Synthesizer Components 6.1.8
Presets 6.1.8.1
Now let’s take a closer look at synthesizers. In this section, we’re referring to synthesizers in the
strict sense of the word those that can be programmed to create sounds dynamically, as
opposed to using recorded samples of real instruments. Synthesizer programming entails
selecting an initial patch or waveform, filtering it, amplifying it, applying envelopes, applying
low frequency oscillators to shape the amplitude or frequency changes, and so forth, as we’ll
describe below.
There are many different forms of sound synthesis, but they all use the same basic tools
to generate the sounds. The difference is how the tools are used and connected together. In most
cases, the software synthesizer comes with a large library of pre-built patches that configure the
synthesizer to make various sounds. In your own work, you’ll probably use the presets as a
starting point and modify the patches to your liking.
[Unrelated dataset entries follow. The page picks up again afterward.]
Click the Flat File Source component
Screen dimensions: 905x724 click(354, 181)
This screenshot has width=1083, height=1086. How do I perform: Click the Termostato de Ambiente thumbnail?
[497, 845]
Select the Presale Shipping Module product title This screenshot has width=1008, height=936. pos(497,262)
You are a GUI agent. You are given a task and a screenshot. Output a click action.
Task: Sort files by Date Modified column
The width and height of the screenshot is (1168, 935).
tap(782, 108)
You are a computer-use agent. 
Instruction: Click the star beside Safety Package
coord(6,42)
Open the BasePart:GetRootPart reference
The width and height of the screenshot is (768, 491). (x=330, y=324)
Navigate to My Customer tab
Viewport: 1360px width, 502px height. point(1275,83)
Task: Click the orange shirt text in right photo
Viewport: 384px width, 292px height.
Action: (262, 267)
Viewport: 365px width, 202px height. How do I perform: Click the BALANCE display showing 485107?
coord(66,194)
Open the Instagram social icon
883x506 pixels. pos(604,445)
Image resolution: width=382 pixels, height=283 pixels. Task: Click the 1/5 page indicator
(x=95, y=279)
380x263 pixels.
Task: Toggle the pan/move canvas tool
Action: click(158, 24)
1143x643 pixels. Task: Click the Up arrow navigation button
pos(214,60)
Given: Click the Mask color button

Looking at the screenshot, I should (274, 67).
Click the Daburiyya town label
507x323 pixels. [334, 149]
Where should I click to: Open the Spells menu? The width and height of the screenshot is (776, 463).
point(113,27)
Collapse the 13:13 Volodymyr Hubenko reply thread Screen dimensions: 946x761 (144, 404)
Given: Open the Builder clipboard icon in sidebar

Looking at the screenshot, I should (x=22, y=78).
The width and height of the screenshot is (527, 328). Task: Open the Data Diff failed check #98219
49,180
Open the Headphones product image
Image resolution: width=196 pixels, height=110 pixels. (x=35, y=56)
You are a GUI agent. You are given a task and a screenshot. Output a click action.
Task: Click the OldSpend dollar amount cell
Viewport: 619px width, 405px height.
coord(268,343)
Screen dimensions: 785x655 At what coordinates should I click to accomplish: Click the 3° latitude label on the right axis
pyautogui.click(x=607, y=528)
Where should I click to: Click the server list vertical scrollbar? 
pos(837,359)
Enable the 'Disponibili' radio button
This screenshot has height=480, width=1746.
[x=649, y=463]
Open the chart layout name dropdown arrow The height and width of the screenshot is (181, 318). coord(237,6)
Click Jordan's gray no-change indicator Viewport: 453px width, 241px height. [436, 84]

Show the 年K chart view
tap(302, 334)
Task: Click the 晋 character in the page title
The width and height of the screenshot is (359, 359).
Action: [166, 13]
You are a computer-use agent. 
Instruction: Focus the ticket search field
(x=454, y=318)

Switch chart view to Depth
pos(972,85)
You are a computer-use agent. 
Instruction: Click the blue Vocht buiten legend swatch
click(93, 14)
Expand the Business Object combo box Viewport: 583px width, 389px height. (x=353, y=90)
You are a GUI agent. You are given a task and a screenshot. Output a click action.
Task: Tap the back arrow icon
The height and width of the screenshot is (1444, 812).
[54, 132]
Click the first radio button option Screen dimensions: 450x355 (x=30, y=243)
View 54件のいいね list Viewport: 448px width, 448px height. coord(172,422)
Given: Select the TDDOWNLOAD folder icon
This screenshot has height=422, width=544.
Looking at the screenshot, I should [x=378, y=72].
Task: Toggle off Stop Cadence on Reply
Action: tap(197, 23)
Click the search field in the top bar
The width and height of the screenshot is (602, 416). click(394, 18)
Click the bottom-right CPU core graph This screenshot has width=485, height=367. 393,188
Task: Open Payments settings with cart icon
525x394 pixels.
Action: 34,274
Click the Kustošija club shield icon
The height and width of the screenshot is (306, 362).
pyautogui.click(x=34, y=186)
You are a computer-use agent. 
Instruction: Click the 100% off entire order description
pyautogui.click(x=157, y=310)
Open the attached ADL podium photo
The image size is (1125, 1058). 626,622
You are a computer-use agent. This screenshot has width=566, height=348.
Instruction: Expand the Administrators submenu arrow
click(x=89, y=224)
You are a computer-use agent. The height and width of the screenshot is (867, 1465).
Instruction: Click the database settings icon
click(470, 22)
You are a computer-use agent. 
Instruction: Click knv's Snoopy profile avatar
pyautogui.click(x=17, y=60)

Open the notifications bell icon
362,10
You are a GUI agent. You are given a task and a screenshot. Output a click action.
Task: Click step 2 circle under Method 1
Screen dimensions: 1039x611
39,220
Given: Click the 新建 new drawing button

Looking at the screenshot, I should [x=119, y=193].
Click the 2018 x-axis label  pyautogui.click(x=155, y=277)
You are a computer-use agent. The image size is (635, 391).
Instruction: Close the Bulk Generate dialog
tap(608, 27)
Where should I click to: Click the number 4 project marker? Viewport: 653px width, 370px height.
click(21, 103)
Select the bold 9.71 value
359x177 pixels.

Once you learn to master the tools, you can
start building your own patches from scratch to create any sound you can imagine.
Sound Generator 6.1.8.2
The first object in the audio path of any synthesizer is the sound generator. Regardless of the
synthesis method being used, you have to start by creating some sort of sound that is then shaped
into the specific sound you’re looking for. In most cases, the sound generator is made up of one
or more oscillators that create simple sounds like sine, sawtooth, triangle, and square waves. The
sound generator might also consist of a noise generator that plays pink noise or white noise. You
might also see a wavetable oscillator that can play a pre-recorded complex shape. If your
synthesizer has multiple sound generators, there is also some sort of mixer that merges all the
sounds together. Depending on the synthesis method being used, you may also have an option to
decide how the sounds are combined (i.e. through addition, multiplication, modulation, etc.).
Because synthesizers are most commonly used as musical instruments, there typically is a
control on the oscillator that adjusts the frequency of the sound that is generated. This frequency
can usually be changed remotely over time but typically, you choose some sort of starting point
and any pitch changes are applied relative to the starting frequency.
Figure 6.20 shows an example of a sound generator. In this case we have two oscillators
and a noise generator. For the oscillators you can select the type of waveform to be generated.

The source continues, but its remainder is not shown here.